I won’t lie. My first day in Istanbul I sat in the outdoor cafe at the Topkapi Palace sipping hot chocolate and taking endless, alternating photographs of the European and Asian sides of the Bosporus: Europe, Asia. Europe, Asia.

To be fair to myself, I was recovering from jetlag and I had never before seen, let alone been to, Asia. I was completely taken in by the city’s East-meets-West sparkle — or at least the idea of it. I traveled to Istanbul in February of 2015, almost exactly one year before the failed military coup that would result in President Recep Tayyip Erdogan solidifying his strongman’s hold on power. Not quite a golden age for the city, or for Turkey — the country had already been in the grips of authoritarian power — but before things got really bad.

I’d wanted to visit Istanbul since coming across a paperback copy of Orhan Pamuk’s exquisite memoir, Istanbul — a love letter to his complex city — at a library in the early 2000s. I’d purchased my ticket on a whim thanks to a sale on Turkish Airlines. I booked a room in a small hotel in the shadow of the Blue Mosque, where the proprietor kept a blanket and water bowls out for the stray dogs who patrolled the street. I’d read Pamuk’s book at intervals between touring the city’s mosques, the spice market, and Grand Bazaar.

As a tourist with limited experience traveling outside of North America and Europe, it was nearly impossible for me to not be entranced by the very things Western tourists (or at least those of us coming from a Judeo-Christian background) find enchanting. So I ticked off the tourist to-do list. The Blue Mosque, Hagia Sophia, and Topkapi Palace I did in a whirlwind morning/afternoon, and I capped off the evening with a Turkish coffee in the Grand Bazaar. Another day, I took the tram to Taksim Square and strolled along the famed Istiklal Caddesi in a blizzard. On my last day, I took the ferry across the Bosporus to Istanbul’s Asian shore before traveling onward to Kusadasi, on the western coast of the Aegean.

As a traveler, I’m always caught in an impossible bind: my purpose for traveling is to gain greater insight into other parts of the world — as it is for many travelers — and yet, as a traveler, any insight I gain is inevitably limited by my perspective as an outsider. For starters, it’s far too easy to get sucked into the glitz and spectacle of sites which the former history major in me craves. But even if I were to spend a week, a month, or a year in any new place, how much would my outsider’s perspective really change?
It’s a contradiction I feel whenever I travel, wherever I travel, but I felt it more distinctly when in Istanbul. Until going to Turkey in 2015, most of my travels were confined to Western Europe — rooted more predominantly in the “Western” and Christian traditions, which aren’t all that dissimilar to the traditions with which I grew up in the United States. The closest I’d gotten to anything different was in Spain, where the Islamic culture that once flourished has since been subdued by Roman Catholicism.
But in Istanbul, I was all too aware that I was seeing the city, as Pamuk might write, as a Western tourist: as the romantic (and exoticized) East, the former Ottoman counterpart to the European West, Christianity’s lost Constantinople infused with a new life.
Yet there was more to it than that. I genuinely liked Istanbul, beyond its obvious and spectacular highlights. In fact, what stands out to me about the city were its smaller, mundane moments: a waiter on the Bosporus ferry gracefully taking tea to passengers, smiling when the chop caught him momentarily off-balance; a fishmonger in a market who kept heaps of scrap aside for a hungry tuxedo cat; young adults who broke into impromptu snowball fights as a blizzard turned into fat, fluffy flakes.

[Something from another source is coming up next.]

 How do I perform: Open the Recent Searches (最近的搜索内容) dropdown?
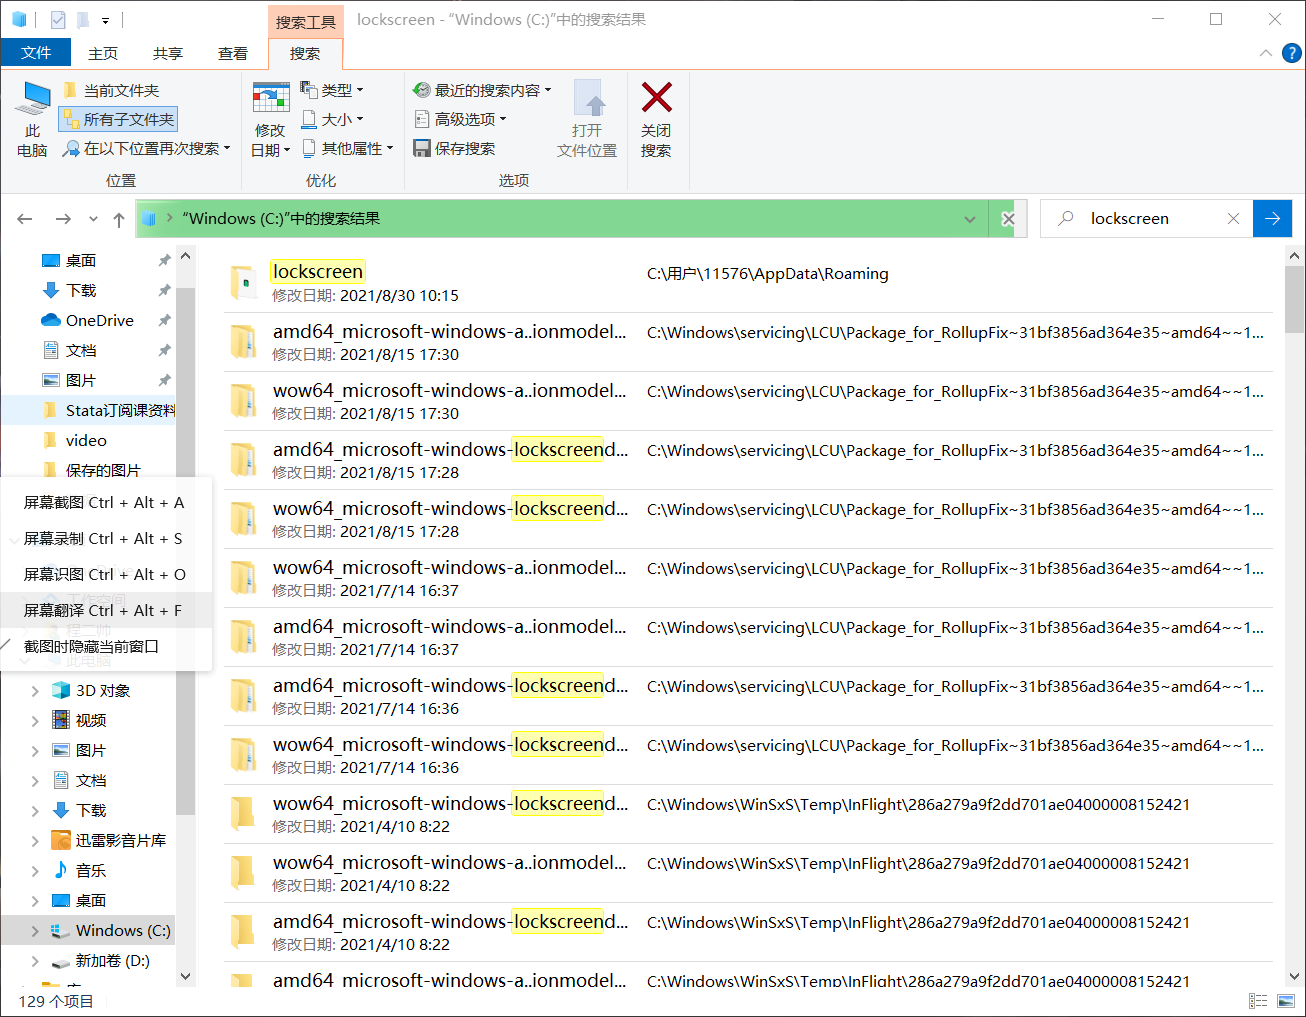482,90
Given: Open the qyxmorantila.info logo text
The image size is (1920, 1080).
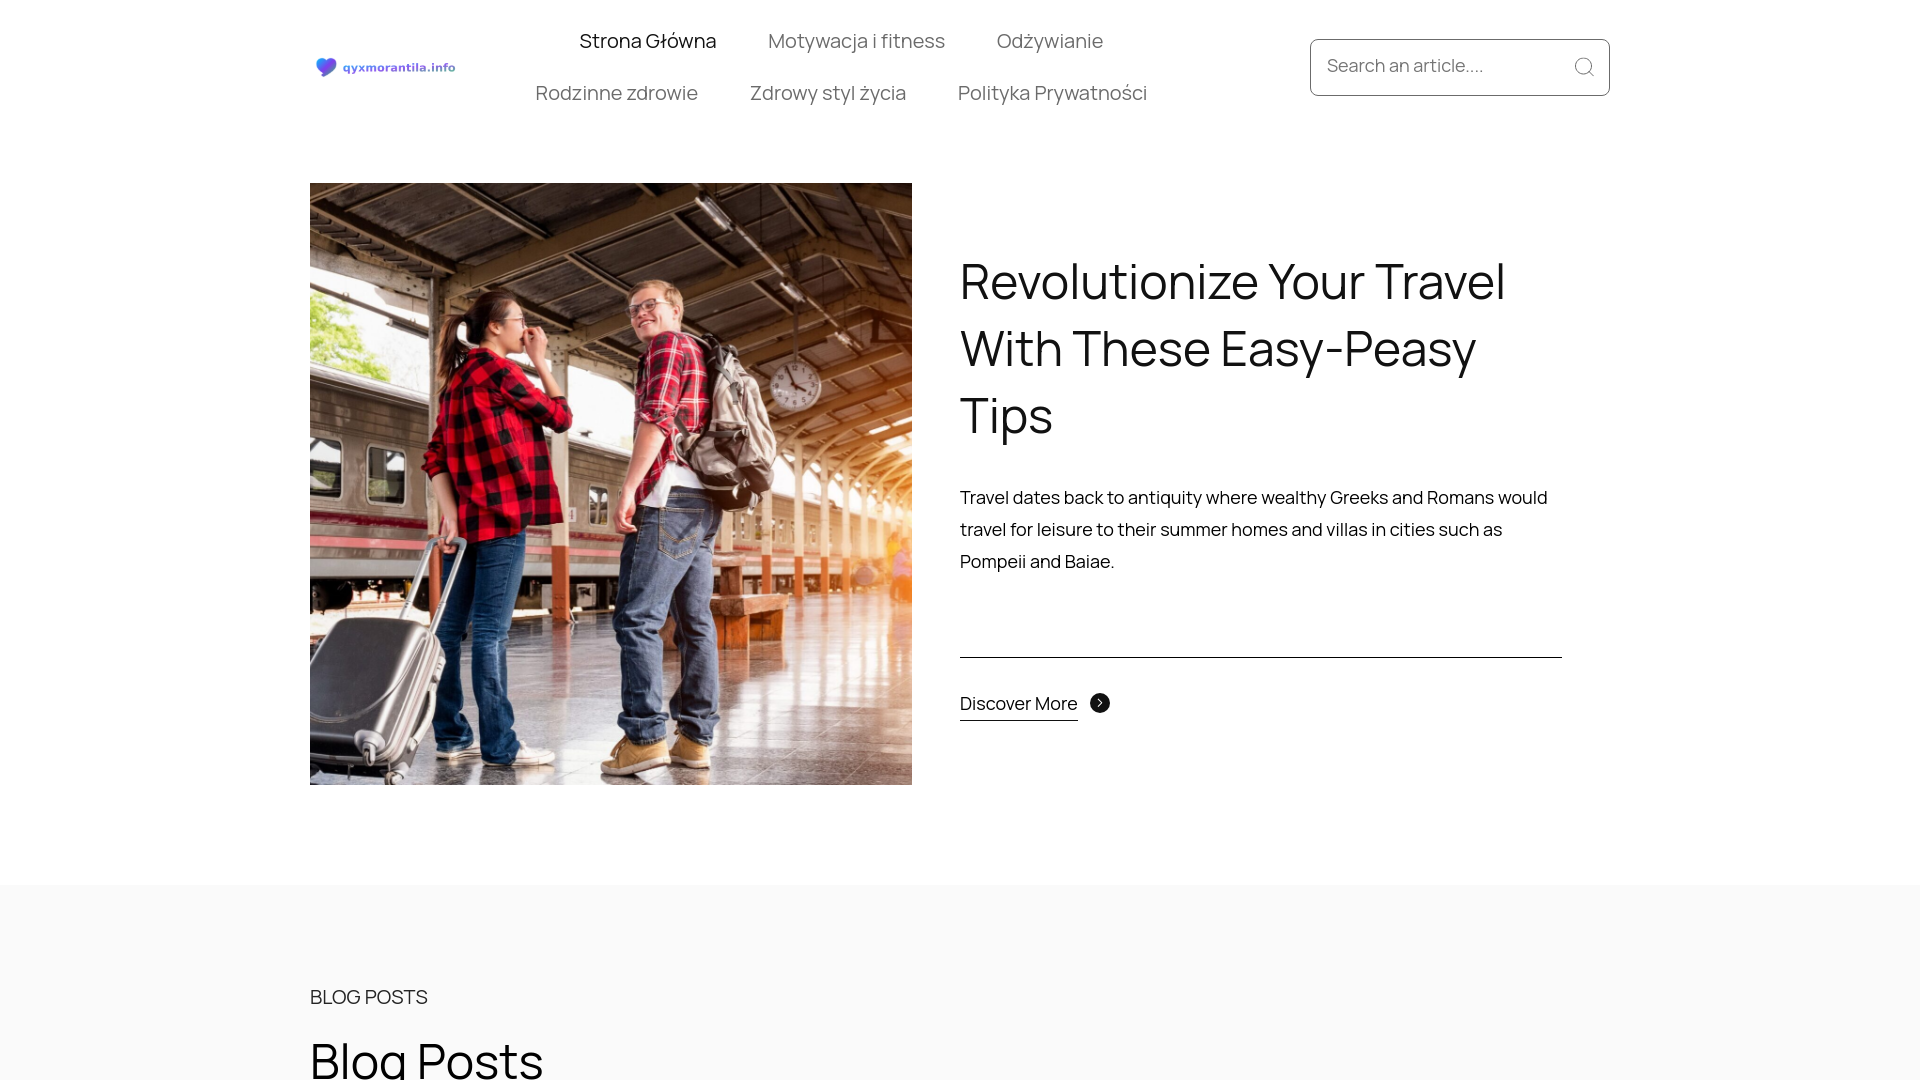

I’ve not been back to Istanbul since. There were just too many reasons not to go: marriage, cats, Covid. Life intervened. Plenty of other cities, other countries to travel to. Plus, since the coup, Erdogan’s hold on power has only increased. The State Department lists Turkey under a Level 2 advisory, warning against the possibility of terrorist attacks (which, let’s be honest, can and do happen anywhere) and arbitrary detentions of foreign nationals. I’m not a fearful traveler but, as a writer, the latter does give me pause.

But that trip to Istanbul did convince me that I need to travel deeper. That I can’t just collect countries as stamps in a passport and be done with it. I need to go beyond my natural inclination to see the world as a tourist — not that I can’t be a tourist, but that I need to step more outside of my comfort zone.
Which is why my resolution for 2023 is to revisit Istanbul, without expectations, and without an agenda. Okay, so I have some agenda. I would like to revisit the Hagia Sophia, which, since my last visit, has been transformed back into a mosque by the Erdogan government — although what I’m really interested in is whether or not the family of cats who called the former museum home, and who were cared for my its workers, are still allowed on the premises. I would also like to learn more about the Sufi Dervishes, specifically the women Dervishes who are pushing the boundaries of gender limitations. And I would like to visit Bigudi, one of the city’s few queer venues, which provides a safe haven for Istanbul’s queer folks and allies in an increasingly homophobic society.
But mostly, I just want to see where the days take me.